Wanita yang Jalani Operasi Usus Buntu Tetap Hamil

usus buntuTak selamanya rumor yang beredar di masyarakat benar adanya. Sama halnya dengan rumor tentang wanita yang pernah menjalani operasi usus buntu. Kabarnya wanita ini akan susah hamil karena operasi tersebut membuat jaringan parut menempel ke saluran telur (tuba falopi) sehingga menghalangi sel-sel telur masuk ke rahim.

Para pakar di Dundee University pun menemukan hal sebaliknya. Menurut para pakar, wanita yang telah menjalani operasi untuk menghilangkan usus buntunya (apendektomi) masih memiliki kesempatan yang besar untuk hamil.

Studi yang dipublikasikan dalam jurnal Fertility and Sterility ini mengungkapkan bahwa tim peneliti dari Dundee University menggunakan salah satu database kedokteran terbesar di dunia yaitu UK General Practice Research Database.

Dari situ peneliti menemukan bahwa dari 76.000 wanita yang telah menjalani operasi usus buntu atau apendektomi, 39 persen diantaranya hamil untuk pertama kalinya dalam 10 tahun. Padahal bagi wanita yang belum pernah dioperasi, kemungkinannya hamil untuk kedua kalinya hanya 28 persen.

Kesimpulan ini pun didapatkan setelah mempertimbangkan faktor usia, penggunaan alat pengontrol kelahiran, jumlah rawat inap dan faktor lainnya.

“Kami tidak mengatakan bahwa seorang wanita harus menjalani apendektomi terlebih dulu agar kesempatannya untuk hamil meningkat. Namun hasilnya justru menunjukkan bahwa wanita yang memerlukan apendektomi tak perlu khawatir dengan masalah kesuburannya. Takut mandul setelah menjalani apendektomi itu tidak berdasar,” ujar Mr. Sami Shimi, seorang dokter bedah dari Dundee University dan salah satu peneliti studi ini seperti dilansir dari dailymail, Kamis (5/7/2012).

Mr.

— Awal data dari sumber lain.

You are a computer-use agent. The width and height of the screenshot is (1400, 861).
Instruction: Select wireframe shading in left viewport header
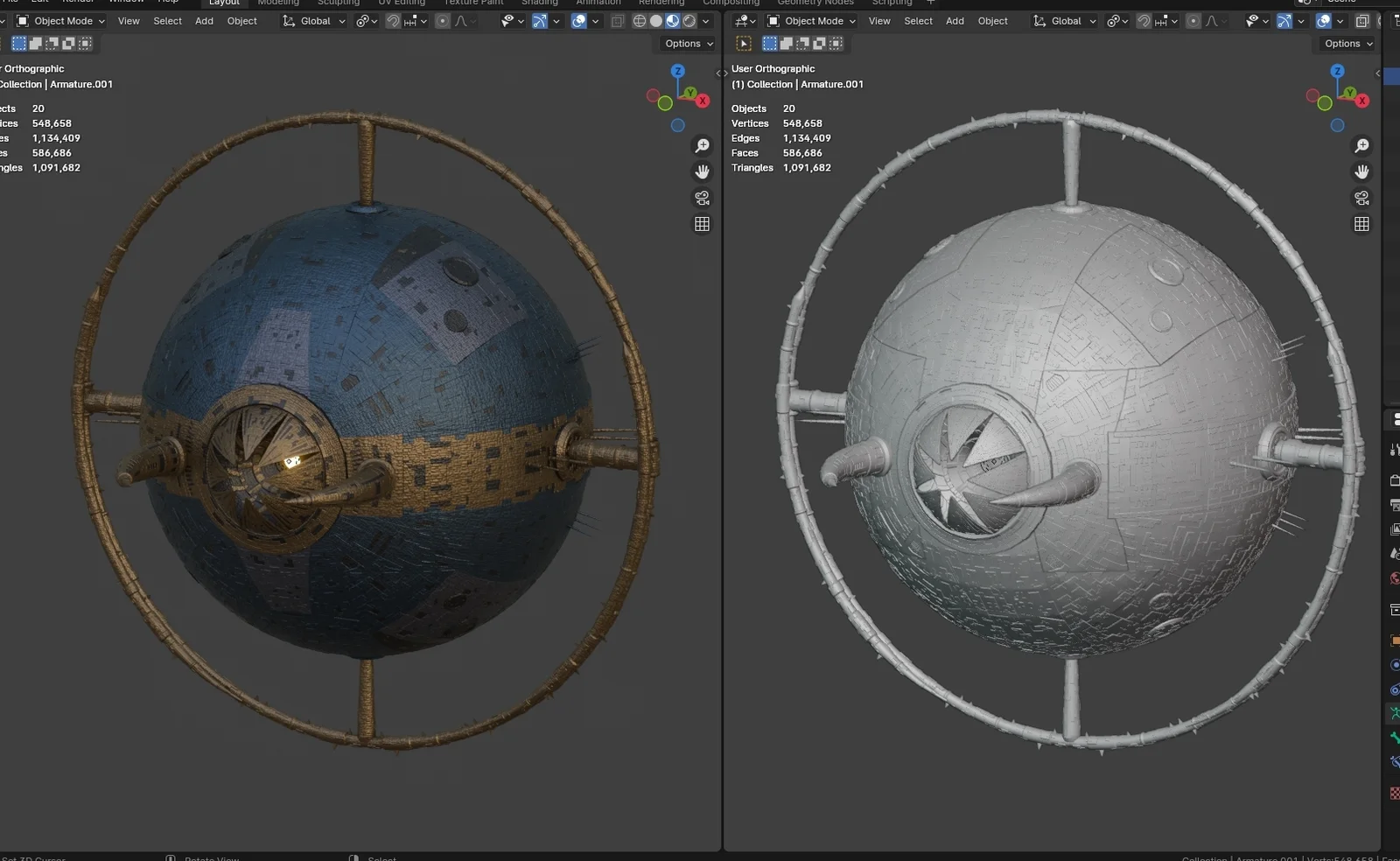(x=640, y=21)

Shimi mengaku meluncurkan studi ini setelah banyak pasien wanitanya yang mengeluh takut tak punya kesempatan untuk berkeluarga pasca operasi.

“Banyak pasien yang mengira akan mandul setelah apendektomi. Namun ketika saya melihat laporan terkait hal ini, datanya sangat lemah. Lalu kami memutuskan untuk menggelar studi yang lebih besar dengan menggunakan database pasien yang lebih besar juga,” tambah Mr. Shimi.